IL CASO
Quando un ragazzo di colore
arriva in Italia
di JEAN-MARIE COLOMBANI
C' è SEMPRE, purtroppo, un divario tra la realtà come la possiamo capire tramite l'osservazione quotidiana, e quella che viviamo, sperimentiamo. La realtà, come la raccontiamo nei nostri giornali rispettivi, è questa: siamo tutti europei. Noi francesi, italiani, tedeschi, greci e così via. Viviamo in uno spazio privilegiato, piuttosto ben protetto, prospero, e siamo orgogliosi di partecipare, per quel che possiamo all'edificazione di un'Unione europea forte, che ha una base solida con la Carta dei diritti fondamentali e che sarà tra poco dotata di una Costituzione. L'Europa ci permette soprattutto di difendere sempre di più i diritti degli altri. Ogni giorno, siamo in migliaia a passare da un lato all' altro dei confini nazionali. Andare da Parigi ad Ancona, oppure da Bastia a Venezia, non ci sembra più affatto un viaggio all' estero. Anzi, significa ritrovare una parte di noi stessi. Così, da quasi vent'anni, io e mia moglie, con i nostri cinque figli, siamo felici, proprio come tanti altri, di venire in Italia per le ferie.

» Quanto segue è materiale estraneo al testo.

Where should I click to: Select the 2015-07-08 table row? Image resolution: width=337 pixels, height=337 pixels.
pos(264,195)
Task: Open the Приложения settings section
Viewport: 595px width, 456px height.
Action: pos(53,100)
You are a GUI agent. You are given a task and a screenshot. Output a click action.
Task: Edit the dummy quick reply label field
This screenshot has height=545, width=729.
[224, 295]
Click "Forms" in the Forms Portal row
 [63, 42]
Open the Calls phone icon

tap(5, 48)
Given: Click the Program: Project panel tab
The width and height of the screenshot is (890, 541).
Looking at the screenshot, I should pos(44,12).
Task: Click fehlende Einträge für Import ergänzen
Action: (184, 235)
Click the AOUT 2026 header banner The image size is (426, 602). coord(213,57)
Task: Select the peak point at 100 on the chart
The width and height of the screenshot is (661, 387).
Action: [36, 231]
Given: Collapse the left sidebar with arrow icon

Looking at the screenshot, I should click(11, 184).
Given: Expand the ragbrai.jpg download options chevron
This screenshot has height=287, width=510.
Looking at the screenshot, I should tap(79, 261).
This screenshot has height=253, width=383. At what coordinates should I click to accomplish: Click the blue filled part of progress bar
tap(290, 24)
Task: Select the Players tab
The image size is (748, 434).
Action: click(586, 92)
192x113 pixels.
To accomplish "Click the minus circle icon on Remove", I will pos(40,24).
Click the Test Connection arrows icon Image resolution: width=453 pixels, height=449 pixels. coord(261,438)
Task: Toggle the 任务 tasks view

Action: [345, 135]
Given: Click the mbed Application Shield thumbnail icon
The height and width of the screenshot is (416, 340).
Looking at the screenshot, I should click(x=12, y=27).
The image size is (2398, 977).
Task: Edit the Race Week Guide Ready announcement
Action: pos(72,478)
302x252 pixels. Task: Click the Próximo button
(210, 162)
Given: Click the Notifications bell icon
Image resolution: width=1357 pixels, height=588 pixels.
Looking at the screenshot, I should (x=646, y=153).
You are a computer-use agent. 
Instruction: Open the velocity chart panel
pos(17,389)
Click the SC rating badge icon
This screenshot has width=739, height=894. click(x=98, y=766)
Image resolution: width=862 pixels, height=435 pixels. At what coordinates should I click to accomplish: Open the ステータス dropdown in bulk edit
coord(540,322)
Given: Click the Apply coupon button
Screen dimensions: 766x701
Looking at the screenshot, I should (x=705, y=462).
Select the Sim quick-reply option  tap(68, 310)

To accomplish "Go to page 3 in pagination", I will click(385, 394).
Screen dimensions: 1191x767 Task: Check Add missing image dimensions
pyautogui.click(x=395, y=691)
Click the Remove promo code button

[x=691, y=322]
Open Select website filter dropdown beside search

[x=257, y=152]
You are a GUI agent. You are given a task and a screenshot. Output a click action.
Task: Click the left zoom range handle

Eppure, anno dopo anno, è cambiato qualcosa. è diventato meno bello. Quasi che anche l'Italia cedesse a un'atmosfera populista che va di moda, con la solita tentazione della xenofobia. La trasformazione non ci è stata tanto avvertibile fino a quando uno dei nostri figli compì 15 anni.
C'era - è vero - in ogni aeroporto visitato, spessissimo in quello di Venezia, uno sguardo speciale, insistente dei carabinieri, che fermano sempre, tra i passeggeri venuti da Parigi, le persone di colore. C'era forse una spiegazione, almeno così pensavamo noi, anche se provavamo veramente disagio di fronte a quest'innegabile metodo sistematico. Poi siamo entrati nella fase del terrorismo che riguarda noi tutti. E tutti vogliamo senz'altro una polizia efficace, cioè ben informata. Ma i poliziotti tedeschi o inglesi, quando fanno dei controlli improvvisi, non dimostrano mai quest'interesse sistematico nelle persone di colore. Non hanno questo riflesso sistematico.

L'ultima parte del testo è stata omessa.